いのち(論考A)(22)

 死後の世界を見た者はいない。生きている誰もが最後に行くところなのに、誰もがその世界を想像するだけで、ほんとうのところを知る者はいない。考えられることは、そこが物質というものがまったくない国ということだ。物質のない世界、それはどんな世界だろう。ものの存在によって起こるさまざまな現象ーたとえば空間とか時間、引力などもそこにはないだろう。過去も未来も、大きさも広さも重さもそこにはないのだ。としたらあとは何が残るのか。記憶あるいは感情は残るのだろうか。

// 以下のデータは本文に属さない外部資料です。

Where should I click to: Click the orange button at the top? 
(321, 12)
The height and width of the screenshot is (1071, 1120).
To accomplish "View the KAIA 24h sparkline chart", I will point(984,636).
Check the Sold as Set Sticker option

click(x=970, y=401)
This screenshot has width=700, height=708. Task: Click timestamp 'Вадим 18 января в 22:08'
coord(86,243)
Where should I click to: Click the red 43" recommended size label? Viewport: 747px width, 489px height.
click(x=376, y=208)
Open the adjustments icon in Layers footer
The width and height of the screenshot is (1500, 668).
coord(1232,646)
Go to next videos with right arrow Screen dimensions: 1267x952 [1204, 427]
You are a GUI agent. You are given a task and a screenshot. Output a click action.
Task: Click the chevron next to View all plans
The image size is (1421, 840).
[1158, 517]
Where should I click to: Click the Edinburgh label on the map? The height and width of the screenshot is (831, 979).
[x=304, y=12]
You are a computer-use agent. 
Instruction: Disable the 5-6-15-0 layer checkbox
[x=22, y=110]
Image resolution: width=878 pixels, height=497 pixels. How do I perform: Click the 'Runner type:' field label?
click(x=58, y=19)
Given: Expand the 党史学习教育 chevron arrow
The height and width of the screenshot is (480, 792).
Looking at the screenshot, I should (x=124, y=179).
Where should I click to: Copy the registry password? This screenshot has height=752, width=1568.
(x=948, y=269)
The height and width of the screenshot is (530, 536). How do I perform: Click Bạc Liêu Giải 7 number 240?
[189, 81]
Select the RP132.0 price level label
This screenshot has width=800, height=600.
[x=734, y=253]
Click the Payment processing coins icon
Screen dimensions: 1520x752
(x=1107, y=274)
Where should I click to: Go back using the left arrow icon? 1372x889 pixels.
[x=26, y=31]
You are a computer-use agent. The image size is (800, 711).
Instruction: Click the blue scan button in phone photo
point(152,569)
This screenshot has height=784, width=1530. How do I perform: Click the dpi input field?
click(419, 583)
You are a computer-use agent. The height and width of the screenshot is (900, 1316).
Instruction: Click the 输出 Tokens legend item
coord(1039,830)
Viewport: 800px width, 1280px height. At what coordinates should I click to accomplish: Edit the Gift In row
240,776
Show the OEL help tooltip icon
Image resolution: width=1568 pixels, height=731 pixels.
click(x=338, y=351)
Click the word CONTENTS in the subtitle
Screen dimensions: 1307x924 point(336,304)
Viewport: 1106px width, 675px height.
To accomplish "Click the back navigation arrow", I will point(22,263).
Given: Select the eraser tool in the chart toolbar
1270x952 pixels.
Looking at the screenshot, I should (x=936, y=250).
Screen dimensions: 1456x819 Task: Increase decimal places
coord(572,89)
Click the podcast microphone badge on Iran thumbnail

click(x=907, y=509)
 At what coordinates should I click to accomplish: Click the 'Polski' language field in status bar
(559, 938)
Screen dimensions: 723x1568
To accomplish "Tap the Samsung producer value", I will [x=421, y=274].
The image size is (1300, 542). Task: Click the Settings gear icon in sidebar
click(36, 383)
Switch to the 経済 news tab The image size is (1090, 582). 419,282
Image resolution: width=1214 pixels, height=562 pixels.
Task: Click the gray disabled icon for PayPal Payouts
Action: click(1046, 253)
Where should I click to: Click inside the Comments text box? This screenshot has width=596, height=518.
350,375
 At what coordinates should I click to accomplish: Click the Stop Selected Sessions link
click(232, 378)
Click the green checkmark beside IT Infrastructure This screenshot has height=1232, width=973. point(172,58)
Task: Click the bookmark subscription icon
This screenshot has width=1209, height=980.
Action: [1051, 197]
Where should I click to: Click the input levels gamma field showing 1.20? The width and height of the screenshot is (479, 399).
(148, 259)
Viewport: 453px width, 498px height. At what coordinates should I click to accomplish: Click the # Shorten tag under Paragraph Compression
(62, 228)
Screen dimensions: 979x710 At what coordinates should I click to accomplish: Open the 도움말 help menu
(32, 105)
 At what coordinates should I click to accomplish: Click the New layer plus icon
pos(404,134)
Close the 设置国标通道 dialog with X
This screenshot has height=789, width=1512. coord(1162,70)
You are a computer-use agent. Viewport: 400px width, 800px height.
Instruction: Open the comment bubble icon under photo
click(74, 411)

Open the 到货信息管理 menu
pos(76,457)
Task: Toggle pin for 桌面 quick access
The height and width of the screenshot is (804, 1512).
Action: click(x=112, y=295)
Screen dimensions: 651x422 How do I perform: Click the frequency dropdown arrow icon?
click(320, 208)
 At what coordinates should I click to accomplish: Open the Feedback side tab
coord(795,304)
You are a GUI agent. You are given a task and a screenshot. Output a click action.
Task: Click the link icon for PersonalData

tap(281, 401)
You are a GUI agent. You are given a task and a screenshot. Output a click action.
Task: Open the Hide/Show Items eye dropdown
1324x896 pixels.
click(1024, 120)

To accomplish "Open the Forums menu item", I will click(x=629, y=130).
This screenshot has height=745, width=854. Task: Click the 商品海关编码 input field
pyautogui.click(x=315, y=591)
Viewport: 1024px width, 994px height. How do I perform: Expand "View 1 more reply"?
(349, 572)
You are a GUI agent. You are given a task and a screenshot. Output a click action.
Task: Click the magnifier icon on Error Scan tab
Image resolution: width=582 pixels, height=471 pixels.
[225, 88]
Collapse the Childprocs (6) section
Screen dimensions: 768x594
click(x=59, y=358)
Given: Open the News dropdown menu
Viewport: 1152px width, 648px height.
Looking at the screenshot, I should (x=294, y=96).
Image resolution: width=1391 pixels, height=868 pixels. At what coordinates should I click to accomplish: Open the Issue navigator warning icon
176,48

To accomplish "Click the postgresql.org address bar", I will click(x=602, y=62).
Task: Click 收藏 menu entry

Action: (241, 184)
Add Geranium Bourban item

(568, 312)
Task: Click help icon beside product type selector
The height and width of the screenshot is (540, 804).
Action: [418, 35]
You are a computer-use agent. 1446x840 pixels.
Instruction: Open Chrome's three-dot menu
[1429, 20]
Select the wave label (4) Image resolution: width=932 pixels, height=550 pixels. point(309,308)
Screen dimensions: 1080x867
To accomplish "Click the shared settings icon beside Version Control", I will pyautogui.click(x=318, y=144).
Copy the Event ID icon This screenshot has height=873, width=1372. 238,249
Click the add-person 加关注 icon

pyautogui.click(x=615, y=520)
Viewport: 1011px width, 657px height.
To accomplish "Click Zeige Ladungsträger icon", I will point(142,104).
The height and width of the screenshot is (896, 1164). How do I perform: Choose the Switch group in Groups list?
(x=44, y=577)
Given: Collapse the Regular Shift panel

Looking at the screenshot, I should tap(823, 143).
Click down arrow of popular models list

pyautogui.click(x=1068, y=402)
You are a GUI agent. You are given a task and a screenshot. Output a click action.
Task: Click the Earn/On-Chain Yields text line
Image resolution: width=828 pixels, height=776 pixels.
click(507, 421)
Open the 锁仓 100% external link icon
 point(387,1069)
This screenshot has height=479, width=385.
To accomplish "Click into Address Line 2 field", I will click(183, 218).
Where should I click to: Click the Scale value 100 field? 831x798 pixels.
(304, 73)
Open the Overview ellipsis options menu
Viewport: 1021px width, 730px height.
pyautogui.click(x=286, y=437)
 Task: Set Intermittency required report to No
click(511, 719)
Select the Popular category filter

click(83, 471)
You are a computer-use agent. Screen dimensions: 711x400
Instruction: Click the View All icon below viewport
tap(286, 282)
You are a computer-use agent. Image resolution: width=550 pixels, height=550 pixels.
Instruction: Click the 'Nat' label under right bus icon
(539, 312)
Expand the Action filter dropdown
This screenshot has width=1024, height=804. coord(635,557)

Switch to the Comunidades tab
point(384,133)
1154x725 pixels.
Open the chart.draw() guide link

 それは眠っているとき見るあの夢に似ているのだろうか。それは物質=肉体から解き放たれた精神の世界なのだろうか。夢の中で拾った宝石を持ち帰ることができないように、ひとはこの世で得た富や権力や地位をあの世まで持っていくことはできない。それらはすべて物質=肉体を維持し、発展させる過程で産み出されたものだから、すべての活動の原動力となった肉体が滅びた後は、なにもかも意味を失い、生まれたときのように、裸で、物質のない世界へ戻っていくのだ。
 仏教ではいのちは不滅とされ、死後、物質=肉体の中のいのちは外に出て、あの世では生まれ変わるまで空の状態で存在するという。いのちというものは不思議な働きだ。いのちがあってはじめて肉体も生きる。いのちのない肉体はばらばらに崩れて単なる物質になつてしまう。単なる物質をまとまりある肉体に変えるいのちはどこからくるのだろう。
 それはこの地上の物質が有機的に結び付いて最初の生命体が生まれたときに、発現された力と同じものだ。物質そのものは原子としてある結合の仕方をするが、それが自己増殖を行なう生物に変わるためには、いのちの働きが必要であり、そこにはある肯定的な目的をもった一つの意思が隠されている。
 「いのち」は意思をもつ力であり、物質を有機的に制御する企画であり、無限に生きようとする願いでもある。